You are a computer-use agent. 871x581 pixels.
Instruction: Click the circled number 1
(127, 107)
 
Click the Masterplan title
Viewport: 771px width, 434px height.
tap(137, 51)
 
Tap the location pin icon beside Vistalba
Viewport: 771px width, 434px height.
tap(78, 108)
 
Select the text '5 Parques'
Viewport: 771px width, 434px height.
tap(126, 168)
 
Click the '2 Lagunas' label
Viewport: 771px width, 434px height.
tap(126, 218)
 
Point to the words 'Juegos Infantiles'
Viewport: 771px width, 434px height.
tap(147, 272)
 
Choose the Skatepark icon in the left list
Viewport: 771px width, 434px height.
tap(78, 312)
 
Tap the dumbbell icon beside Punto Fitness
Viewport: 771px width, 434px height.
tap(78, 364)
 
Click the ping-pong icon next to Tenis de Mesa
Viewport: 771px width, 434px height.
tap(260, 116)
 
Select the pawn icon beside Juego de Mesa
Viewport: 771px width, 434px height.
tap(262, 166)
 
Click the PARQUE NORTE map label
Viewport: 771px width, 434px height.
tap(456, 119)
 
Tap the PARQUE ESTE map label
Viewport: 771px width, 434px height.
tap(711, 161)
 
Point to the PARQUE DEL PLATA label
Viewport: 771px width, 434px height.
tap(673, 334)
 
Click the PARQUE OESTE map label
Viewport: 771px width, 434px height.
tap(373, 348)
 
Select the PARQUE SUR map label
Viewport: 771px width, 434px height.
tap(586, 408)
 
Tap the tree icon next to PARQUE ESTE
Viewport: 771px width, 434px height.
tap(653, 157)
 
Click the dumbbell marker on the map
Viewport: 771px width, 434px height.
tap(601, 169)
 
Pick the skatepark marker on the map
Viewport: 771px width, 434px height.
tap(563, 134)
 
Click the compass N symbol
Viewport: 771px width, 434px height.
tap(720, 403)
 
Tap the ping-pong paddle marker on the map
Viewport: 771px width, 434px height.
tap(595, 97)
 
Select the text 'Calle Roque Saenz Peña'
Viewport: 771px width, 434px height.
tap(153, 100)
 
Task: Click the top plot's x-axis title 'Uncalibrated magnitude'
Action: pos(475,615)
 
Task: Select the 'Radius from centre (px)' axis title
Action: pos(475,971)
····················
*WHAT NEEDS TO BE DONE*
Rewrite the lines between the one containing "Tap the tree icon next to PARQUE ESTE" and the one containing "tap(563, 134)", inclusive, as a numbered list with the blank lines dropped.

*TASK SOLUTION*
1. Tap the tree icon next to PARQUE ESTE
2. Viewport: 771px width, 434px height.
3. tap(653, 157)
4. Click the dumbbell marker on the map
5. Viewport: 771px width, 434px height.
6. tap(601, 169)
7. Pick the skatepark marker on the map
8. Viewport: 771px width, 434px height.
9. tap(563, 134)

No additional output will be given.